She looked around for Rose. She was deep in conversation with one of the island matriarchs, a very old, very wrinkled lady with brilliantly clear eyes and a permanent smile. Rose was nodding, intent on the conversation. She towered over the tiny woman. Caroline ventured over but Rose did not notice her, and she was loath to interrupt, so she became absorbed instead in her surroundings. There was a Whyte family crest over the mantelpiece, a relic of the fifties, probably. The white Whytes of Whyte.

But Caroline supposed these people couldn't help being WASPs any more than she could. She was to the manor born and they were to the cottage born. She reached for a deviled egg on the weighty Victorian table and made up some pedigrees for the guests before her.

"You're very smiley," said Jon. "I hope you're not still thinking of that episode on the beach."

"I wasn't," said Caroline. She somehow felt as if Jon were an old pal, since she had seen the precise size of his penis (average, though of course she would exaggerate its size if asked; all women were actresses in that regard). "Lottie's making friends over there," she said. They both noticed Lottie standing alongside a fireplace mantel made from what looked like beach stones. "She's very lovely up here, isn't she?" Caroline remarked.

"She is," said Jon. He smiled at Caroline. "And Ethan is easier to take up here. Even when he almost throws himself out of a moving boat, like he did yesterday."

"I take it you rescued him?"

"Rose rescued his hat, which meant no one needed to rescue Ethan. Now he's at this party and he's fine with playing with the big kids outside." Caroline looked where Jon was gesturing. Her young thespians were playing Wiffle ball and making dandelion chains. They had another rehearsal on Saturday morning, though right now she didn't much feel like extending herself for their island parents.

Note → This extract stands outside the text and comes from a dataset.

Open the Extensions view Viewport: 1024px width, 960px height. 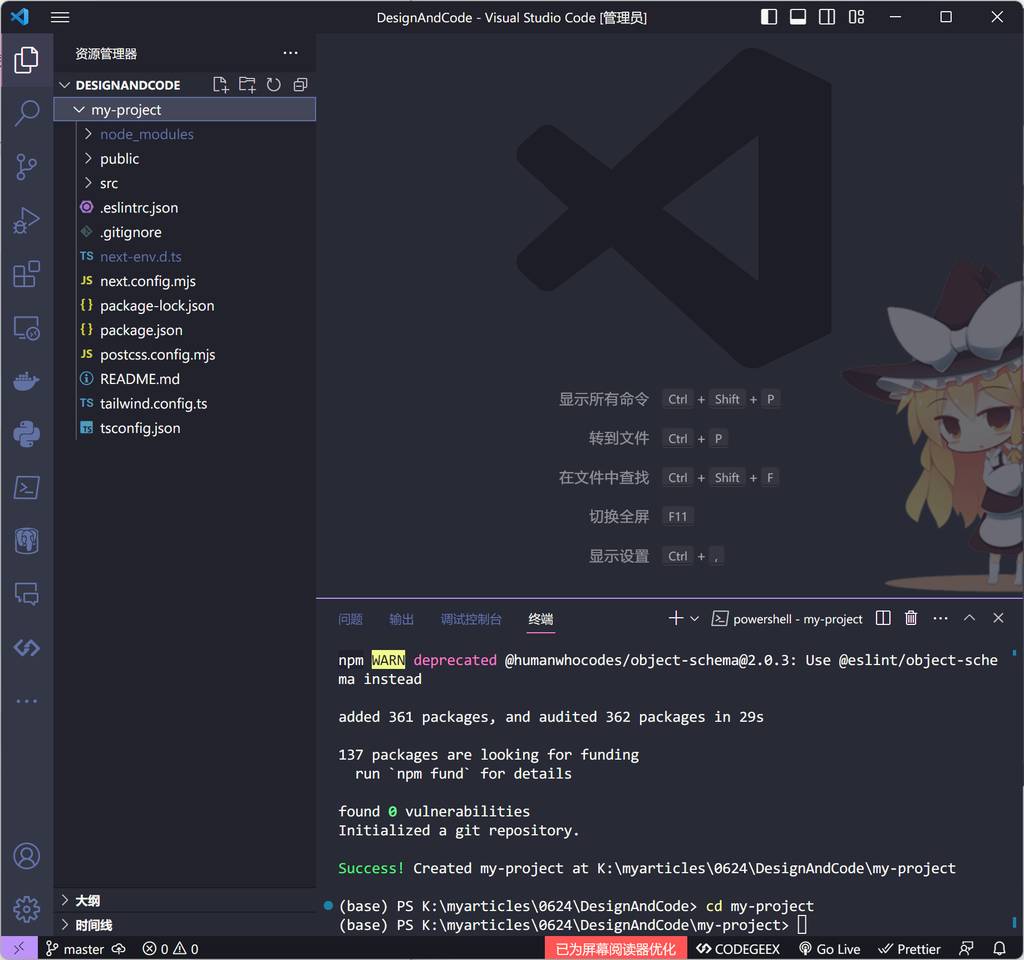pyautogui.click(x=27, y=274)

"Little Lost Island is working its magic, I guess." She tried not to sound too down.

"But not on you," he said quickly. "Where are the hordes that should be surrounding you? Lottie says she heard there was another big movie star or a movie mogul or someone trying to buy up a whole island community somewhere south of here. I bet that's why they're all shunning you."

Caroline blinked as she said, "I did come here to be away."

"It's still weird how they don't flock around. I'd flock around you if I didn't have Lottie." He said it in such a friendly way that it didn't sound creepy.

"They don't like people who make spectacles of themselves here." She took off the cloche and shook out her hair, in as far from a stagey way as was possible with that gesture. "Would you be a dear and get me a Ketel One with a twist, Jon? I'll see if Beverly needs taking care of."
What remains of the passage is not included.